# Old Film Cameras. Wanting Value and Name.



## Rosenquarts (Oct 8, 2013)

Hello everybody, 

My family owns a film and camera shop in New Zealand. We often storage cameras that are left behind from customers.
I found 2 really old film cameras a Kodak and an Agfa.

The Kodak I am having trouble with identifying its make and model. It has a Anaston lens, Mount 320, But the model seems to be different to the ones shown with this type of lens. 

The next one is an Agfa. It is an Agfa Isomat-Rapid with its own flash attachment, I havn't researched this yet, but it seems that having its own flash attachment might be a little harder to find. Flash has no bulb.




Any help would be appreciated. I am planning to sell these to collectors possibly in NZ or even around the world. I do not know if these go, or if they are damaged. Please ask questions if needed. The more info the better!

Thank You

Deanna


----------



## Patrice (Oct 8, 2013)

Your family, as operators of a camera shop, might be in a better position than any of us to know the value of these. However, I would not be surprised if these were not worth much more than 10 or 20 bucks each.


----------



## Rosenquarts (Oct 8, 2013)

We have not had it long only 3 years and none of us had no prior knowledge of old film cameras. I would assume these were worth at least a couple of hundred but now i'm not so sure.


----------



## peter27 (Oct 8, 2013)

Sorry to burst your bubble: Analoge Kamera Agfa ISOMAT Rapid Typ 2428 Rarität Sammlungsauflösung ( K66 | eBay


----------



## gsgary (Oct 8, 2013)

Rosenquarts said:


> We have not had it long only 3 years and none of us had no prior knowledge of old film cameras. I would assume these were worth at least a couple of hundred but now i'm not so sure.



Only film cameras that are worth big money are Leica, Hasleblad, Contax, Nikon rangefinders and a few others

Sent from my GT-I9100P using Tapatalk 2


----------



## limr (Oct 8, 2013)

Yeah, the cameras won't be worth hundreds, but I think the Kodak would go for more than $5, especially if it's in good condition. I thought it was a Retina at first, but it's not a folder, is it? (No bellows.) I've seen good condition Kodaks of that type go for prices not quite $100, but certainly higher than $5-10. It's very dependent on condition, lens, etc. 

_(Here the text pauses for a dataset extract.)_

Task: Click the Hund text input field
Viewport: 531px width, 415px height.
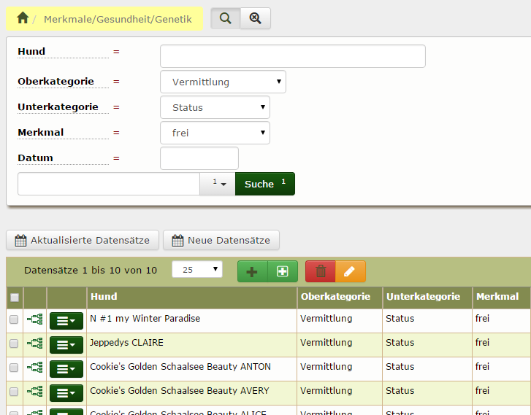Action: point(292,56)
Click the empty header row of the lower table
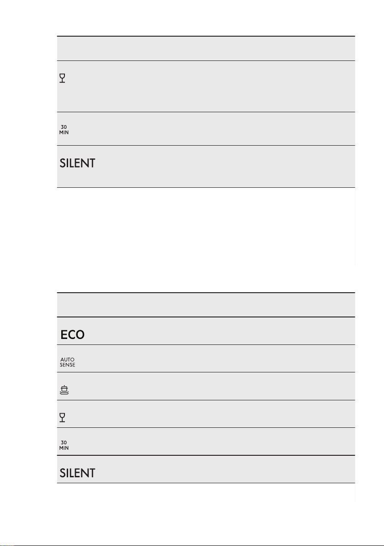Viewport: 384px width, 546px height. [206, 305]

The problem with the Agfa is that it used it's own proprietary film cartridge system, so you'd have to find an enthusiast who is willing and able to load their own 35mm film into the Agfa cartridges. Otherwise, even if someone is really into actually using those vintage cameras, they might not be interested in the Agfa.

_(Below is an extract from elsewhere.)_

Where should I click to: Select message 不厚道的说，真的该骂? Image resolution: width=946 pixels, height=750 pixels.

Agfa Isomat-Rapid: 60's Charm Squared - Lomography


----------



## minicoop1985 (Oct 8, 2013)

That Kodak looks a bit like a Pony-kind of a mix between a Pony 135 and Pony II.


----------



## Derrel (Oct 8, 2013)

Patrice said:


> Your family, as operators of a camera shop, might be in a better position than any of us to know the value of these. However, I would not be surprised if these were not worth much more than 10 or 20 bucks each.

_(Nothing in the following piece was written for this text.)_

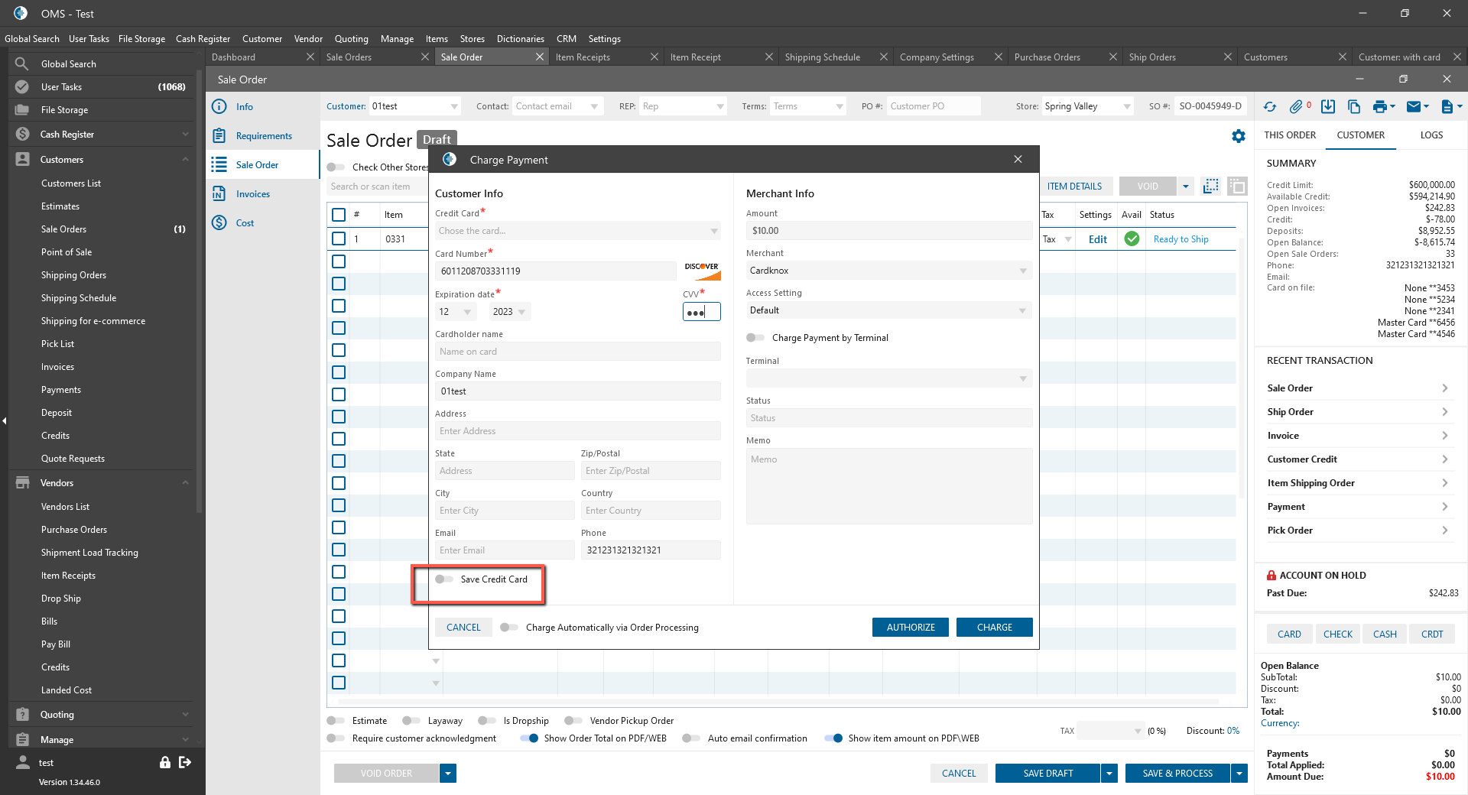This screenshot has width=1468, height=795.
Task: Turn on Charge Automatically via Order Processing
Action: 509,628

The 10 to 20 dollars price range is about right. My first camera was a Kodak Pony 135 B, which I payed $16.95 for back in 1975-ish...it was made in the late 1950's I'd guess, and it looked "similar", in a familial sort of way, to your Kodak, and had an Anaston lens as well. Not sure what exact model yours is.


----------



## vintagesnaps (Oct 8, 2013)

You might find that Kodak here -  Walker Mangum's Kodak Collector's Page . The cameras might interest someone that's into Diana/Holga style cameras with settings using markings like sun/clouds, people/mountains etc. but I don't imagine they'd be worth more than maybe $20 or so.


----------



## vintagesnaps (Oct 8, 2013)

I was guessing 1960's and looked at a few - in the left column click on Chronological Camera Listing, under 1959 see the ColorSnap 35 - it looks a lot like that, maybe missing the nameplate on top? (can see two holes on top where it might have been attached) Walker Mangum's Kodak Collector's Page . Kodak seemed to have made a number of variations of a lot of their camera models.


----------